In future discussions of property taxation, I intend to demonstrate the need to address the education budget aside from local property taxes in a meaningful manner, I will also discuss the operation of a local budget that creates inefficient, albeit politically expedient, government, and I will look at how the state could allow more effective local government instead of encouraging wasteful spending.
Labels: #3 Property Taxation
2 Comments:
Hi Bob,
I agree that property taxation has gotten out of hand and that it is perhaps obsolete. As a source of funding for schools it is certainly a misused resource. But what school system in RI or nearby MA doesn't screw around with some of their resources, either knowingly or through inept management. It's an interesting approach to attack the issue from the money side but unless the issue of managerial incompetence is addressed in some fundamental and systemic way there is no hope of ever fixing this issue.

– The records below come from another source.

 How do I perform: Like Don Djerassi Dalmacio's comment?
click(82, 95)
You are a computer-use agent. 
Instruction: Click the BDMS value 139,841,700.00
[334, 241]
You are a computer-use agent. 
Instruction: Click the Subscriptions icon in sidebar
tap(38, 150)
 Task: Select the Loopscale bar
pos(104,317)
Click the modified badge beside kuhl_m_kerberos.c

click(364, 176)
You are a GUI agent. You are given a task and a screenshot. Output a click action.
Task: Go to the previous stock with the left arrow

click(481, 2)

I've got a kid each in school in California and here in Fall River. The education that my daughter in LA County has available to her in public schools is ridiculous by comparison to what my son has here in what is not viewed as the shining star of the local area school systems.
California did it to themselves with Prop 13. I shudder to think what local school systems would do if Massachusetts or RI did the same thing.
I'm beginning to lean towards a consumption tax. Both state and local.
What do you think?
Marc Perry
I find your argument compelling. I am also of the position that money alone is not the answer. It is the system that needs fixing and money is just one component.
Unlike Massachusetts or California, Rhode Island does not have voter initiative and it is unlikely that the General Assembly would ever put such an issue to the voters. The Legislature is under the control of special interests who pay well for their lobbyists. It is far easier to utilize paid lobbyists to influence votes in the Assembly than to mount a campaign to convince the voters.
As to a consumption tax, I would certainly be open to it, but it presents several considerations, among them, the operation of such a system in one state as opposed to nationally, whether it can be imposed progressively, along with the basic logistics of implementing the system. Still, I remain open to suggestions.